EXERCISE
For this exercise, return the line containing "Task: Open the Invoice tab" and every line after it through the end of the records below, without alteration.

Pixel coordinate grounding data

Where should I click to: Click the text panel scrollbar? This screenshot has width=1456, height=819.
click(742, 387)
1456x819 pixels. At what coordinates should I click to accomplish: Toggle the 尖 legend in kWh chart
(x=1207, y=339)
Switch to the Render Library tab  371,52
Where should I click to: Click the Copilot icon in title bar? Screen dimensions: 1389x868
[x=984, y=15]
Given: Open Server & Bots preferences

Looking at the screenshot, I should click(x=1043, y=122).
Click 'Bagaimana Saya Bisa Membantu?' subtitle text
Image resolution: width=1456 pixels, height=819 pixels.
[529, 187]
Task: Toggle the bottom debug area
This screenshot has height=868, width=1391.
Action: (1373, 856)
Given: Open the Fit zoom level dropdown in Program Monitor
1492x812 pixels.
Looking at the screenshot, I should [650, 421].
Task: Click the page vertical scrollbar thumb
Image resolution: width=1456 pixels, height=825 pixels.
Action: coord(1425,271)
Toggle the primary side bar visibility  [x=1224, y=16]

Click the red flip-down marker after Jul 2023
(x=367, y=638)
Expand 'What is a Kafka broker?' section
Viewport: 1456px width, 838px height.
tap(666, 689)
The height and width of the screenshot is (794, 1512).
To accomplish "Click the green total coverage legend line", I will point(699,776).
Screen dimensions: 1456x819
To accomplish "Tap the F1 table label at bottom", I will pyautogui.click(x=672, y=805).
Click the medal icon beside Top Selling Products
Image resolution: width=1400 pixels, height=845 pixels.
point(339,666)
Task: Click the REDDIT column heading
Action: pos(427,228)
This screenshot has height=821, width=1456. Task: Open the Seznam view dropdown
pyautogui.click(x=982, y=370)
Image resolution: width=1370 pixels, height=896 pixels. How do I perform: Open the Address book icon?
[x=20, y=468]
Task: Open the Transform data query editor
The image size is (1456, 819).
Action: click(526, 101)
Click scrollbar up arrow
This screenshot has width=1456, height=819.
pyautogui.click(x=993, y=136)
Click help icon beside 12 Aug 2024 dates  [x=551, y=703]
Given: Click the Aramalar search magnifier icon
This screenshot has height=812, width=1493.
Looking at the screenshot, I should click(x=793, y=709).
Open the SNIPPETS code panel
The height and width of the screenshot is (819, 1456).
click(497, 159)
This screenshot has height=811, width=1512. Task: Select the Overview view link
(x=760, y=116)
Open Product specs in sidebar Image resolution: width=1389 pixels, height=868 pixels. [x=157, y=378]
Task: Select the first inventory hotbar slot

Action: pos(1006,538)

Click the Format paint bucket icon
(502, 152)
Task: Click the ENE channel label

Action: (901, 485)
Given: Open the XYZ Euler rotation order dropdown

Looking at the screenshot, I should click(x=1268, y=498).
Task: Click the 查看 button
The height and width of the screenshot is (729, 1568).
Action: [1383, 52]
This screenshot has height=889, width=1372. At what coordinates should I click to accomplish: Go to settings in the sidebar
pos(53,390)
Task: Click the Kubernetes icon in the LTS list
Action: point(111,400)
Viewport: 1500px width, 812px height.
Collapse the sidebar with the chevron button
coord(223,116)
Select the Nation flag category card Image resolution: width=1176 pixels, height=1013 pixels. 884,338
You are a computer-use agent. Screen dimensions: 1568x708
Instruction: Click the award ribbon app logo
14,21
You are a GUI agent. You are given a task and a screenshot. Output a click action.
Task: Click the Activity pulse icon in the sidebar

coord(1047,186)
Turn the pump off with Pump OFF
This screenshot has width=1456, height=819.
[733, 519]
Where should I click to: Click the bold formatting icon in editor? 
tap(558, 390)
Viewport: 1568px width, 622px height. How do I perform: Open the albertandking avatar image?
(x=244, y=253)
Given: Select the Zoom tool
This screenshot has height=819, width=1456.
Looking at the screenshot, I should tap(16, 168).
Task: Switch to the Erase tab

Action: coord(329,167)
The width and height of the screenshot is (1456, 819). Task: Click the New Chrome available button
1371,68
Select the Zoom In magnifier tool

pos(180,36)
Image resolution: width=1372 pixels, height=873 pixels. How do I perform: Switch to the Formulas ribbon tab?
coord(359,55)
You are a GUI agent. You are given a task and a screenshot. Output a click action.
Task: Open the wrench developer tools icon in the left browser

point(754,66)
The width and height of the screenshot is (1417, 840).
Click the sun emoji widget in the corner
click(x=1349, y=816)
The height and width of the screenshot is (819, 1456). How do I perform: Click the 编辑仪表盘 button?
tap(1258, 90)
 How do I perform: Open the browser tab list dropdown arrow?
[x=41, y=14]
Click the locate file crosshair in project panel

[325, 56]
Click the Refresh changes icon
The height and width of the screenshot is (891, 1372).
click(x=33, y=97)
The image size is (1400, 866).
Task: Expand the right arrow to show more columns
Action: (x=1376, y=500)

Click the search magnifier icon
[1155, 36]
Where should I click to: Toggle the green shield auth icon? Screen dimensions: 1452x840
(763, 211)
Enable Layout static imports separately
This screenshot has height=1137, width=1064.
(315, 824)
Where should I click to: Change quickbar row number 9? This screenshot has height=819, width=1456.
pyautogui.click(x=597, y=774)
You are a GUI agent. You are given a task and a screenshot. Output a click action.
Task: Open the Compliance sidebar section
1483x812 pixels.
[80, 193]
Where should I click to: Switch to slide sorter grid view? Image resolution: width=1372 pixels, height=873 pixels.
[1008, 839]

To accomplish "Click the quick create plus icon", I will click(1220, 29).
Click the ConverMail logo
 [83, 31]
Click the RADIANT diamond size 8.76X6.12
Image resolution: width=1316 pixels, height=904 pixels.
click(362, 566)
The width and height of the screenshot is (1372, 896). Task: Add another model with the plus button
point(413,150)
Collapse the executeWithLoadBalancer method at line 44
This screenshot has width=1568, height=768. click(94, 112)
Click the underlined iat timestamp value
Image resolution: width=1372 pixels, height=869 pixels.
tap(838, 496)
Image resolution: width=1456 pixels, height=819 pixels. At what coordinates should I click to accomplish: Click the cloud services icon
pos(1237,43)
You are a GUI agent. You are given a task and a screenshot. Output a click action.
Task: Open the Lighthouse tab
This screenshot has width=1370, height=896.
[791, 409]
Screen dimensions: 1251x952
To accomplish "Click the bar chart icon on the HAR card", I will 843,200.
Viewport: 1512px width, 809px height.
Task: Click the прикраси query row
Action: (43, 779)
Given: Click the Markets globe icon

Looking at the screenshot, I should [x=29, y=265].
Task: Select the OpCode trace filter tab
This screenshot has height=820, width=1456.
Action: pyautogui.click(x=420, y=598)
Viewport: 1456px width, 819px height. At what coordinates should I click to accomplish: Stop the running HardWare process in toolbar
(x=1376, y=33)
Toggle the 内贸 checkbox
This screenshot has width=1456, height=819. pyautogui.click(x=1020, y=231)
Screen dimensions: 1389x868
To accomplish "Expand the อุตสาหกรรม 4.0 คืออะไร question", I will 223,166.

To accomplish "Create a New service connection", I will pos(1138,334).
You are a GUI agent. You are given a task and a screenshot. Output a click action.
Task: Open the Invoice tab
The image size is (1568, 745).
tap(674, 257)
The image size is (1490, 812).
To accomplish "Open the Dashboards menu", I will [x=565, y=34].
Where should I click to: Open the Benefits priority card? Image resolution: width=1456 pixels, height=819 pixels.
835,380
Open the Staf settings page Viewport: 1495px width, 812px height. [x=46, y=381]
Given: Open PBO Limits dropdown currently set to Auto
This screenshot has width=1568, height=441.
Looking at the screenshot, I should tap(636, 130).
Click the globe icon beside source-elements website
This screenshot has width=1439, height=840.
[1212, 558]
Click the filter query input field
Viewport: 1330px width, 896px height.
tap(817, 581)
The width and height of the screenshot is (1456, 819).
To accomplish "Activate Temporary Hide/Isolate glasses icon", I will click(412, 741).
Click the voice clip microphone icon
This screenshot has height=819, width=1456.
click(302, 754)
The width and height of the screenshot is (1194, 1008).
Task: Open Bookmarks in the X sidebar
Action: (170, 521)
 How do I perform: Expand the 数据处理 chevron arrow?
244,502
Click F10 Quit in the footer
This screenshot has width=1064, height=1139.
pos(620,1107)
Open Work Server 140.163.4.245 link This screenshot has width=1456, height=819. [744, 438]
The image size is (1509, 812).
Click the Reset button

ANSWER SPACE
Task: Open the Invoice tab
The image size is (1568, 745).
tap(674, 257)
The image size is (1490, 812).
To accomplish "Open the Dashboards menu", I will [x=565, y=34].
Where should I click to: Open the Benefits priority card? Image resolution: width=1456 pixels, height=819 pixels.
835,380
Open the Staf settings page Viewport: 1495px width, 812px height. [x=46, y=381]
Given: Open PBO Limits dropdown currently set to Auto
This screenshot has width=1568, height=441.
Looking at the screenshot, I should tap(636, 130).
Click the globe icon beside source-elements website
This screenshot has width=1439, height=840.
[1212, 558]
Click the filter query input field
Viewport: 1330px width, 896px height.
tap(817, 581)
The width and height of the screenshot is (1456, 819).
To accomplish "Activate Temporary Hide/Isolate glasses icon", I will click(412, 741).
Click the voice clip microphone icon
This screenshot has height=819, width=1456.
click(302, 754)
The width and height of the screenshot is (1194, 1008).
Task: Open Bookmarks in the X sidebar
Action: (170, 521)
 How do I perform: Expand the 数据处理 chevron arrow?
244,502
Click F10 Quit in the footer
This screenshot has width=1064, height=1139.
pos(620,1107)
Open Work Server 140.163.4.245 link This screenshot has width=1456, height=819. [744, 438]
The image size is (1509, 812).
Click the Reset button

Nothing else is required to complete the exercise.